Task prompt — Where the line containing "[BitMEX home - main navigation] (57, 19)" appears in the records below, begin there and output each line verbatim through the last line.

Recorded data —

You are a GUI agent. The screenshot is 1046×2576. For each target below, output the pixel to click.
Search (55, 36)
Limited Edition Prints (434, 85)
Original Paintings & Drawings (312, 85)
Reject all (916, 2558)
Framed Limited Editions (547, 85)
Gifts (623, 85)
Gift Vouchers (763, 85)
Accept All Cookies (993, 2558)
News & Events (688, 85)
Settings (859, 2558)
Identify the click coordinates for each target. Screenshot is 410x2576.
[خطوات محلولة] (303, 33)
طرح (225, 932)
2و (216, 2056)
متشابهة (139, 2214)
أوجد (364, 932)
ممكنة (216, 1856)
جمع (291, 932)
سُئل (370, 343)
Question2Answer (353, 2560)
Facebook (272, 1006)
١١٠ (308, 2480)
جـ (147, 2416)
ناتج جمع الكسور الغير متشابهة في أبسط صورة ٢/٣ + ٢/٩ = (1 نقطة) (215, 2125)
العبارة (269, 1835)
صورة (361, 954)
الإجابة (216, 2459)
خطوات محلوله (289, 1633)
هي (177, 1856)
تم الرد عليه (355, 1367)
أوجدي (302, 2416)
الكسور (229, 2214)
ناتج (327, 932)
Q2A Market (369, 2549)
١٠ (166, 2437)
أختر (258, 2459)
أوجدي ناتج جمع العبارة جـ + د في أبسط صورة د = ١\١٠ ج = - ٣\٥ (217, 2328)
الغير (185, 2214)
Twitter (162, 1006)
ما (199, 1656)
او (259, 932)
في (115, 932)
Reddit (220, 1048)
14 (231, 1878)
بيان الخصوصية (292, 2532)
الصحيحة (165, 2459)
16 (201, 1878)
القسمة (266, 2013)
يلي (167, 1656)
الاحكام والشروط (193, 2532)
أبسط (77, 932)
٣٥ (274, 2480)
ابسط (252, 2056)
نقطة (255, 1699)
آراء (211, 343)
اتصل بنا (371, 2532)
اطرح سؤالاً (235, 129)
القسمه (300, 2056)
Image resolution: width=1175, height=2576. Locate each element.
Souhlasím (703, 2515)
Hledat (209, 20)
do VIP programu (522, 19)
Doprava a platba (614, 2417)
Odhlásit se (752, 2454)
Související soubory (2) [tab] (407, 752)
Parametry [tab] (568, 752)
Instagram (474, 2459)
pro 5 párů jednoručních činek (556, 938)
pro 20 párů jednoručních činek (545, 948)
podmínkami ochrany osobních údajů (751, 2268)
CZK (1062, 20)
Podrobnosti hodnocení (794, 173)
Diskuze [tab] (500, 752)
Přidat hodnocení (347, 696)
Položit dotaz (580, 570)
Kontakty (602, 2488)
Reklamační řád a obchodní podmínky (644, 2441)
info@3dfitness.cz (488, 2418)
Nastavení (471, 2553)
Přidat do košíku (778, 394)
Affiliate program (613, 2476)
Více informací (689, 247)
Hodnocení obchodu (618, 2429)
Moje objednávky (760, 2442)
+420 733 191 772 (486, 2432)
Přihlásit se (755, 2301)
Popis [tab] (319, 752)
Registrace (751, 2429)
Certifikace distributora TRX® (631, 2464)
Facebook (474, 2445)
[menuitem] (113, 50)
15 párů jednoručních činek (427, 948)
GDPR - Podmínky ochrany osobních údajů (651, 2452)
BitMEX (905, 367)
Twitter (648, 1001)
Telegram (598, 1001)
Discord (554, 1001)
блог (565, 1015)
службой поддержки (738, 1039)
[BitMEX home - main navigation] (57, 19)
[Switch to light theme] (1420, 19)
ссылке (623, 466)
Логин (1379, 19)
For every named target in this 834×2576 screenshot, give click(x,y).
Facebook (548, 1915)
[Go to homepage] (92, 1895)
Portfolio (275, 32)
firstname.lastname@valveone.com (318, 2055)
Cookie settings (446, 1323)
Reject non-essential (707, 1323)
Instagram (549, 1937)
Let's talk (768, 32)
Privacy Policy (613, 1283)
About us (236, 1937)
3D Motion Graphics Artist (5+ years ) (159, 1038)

Result of the task —
[BitMEX home - main navigation] (57, 19)
[Switch to light theme] (1420, 19)
ссылке (623, 466)
Логин (1379, 19)
For every named target in this 834×2576 screenshot, give click(x,y).
Facebook (548, 1915)
[Go to homepage] (92, 1895)
Portfolio (275, 32)
firstname.lastname@valveone.com (318, 2055)
Cookie settings (446, 1323)
Reject non-essential (707, 1323)
Instagram (549, 1937)
Let's talk (768, 32)
Privacy Policy (613, 1283)
About us (236, 1937)
3D Motion Graphics Artist (5+ years ) (159, 1038)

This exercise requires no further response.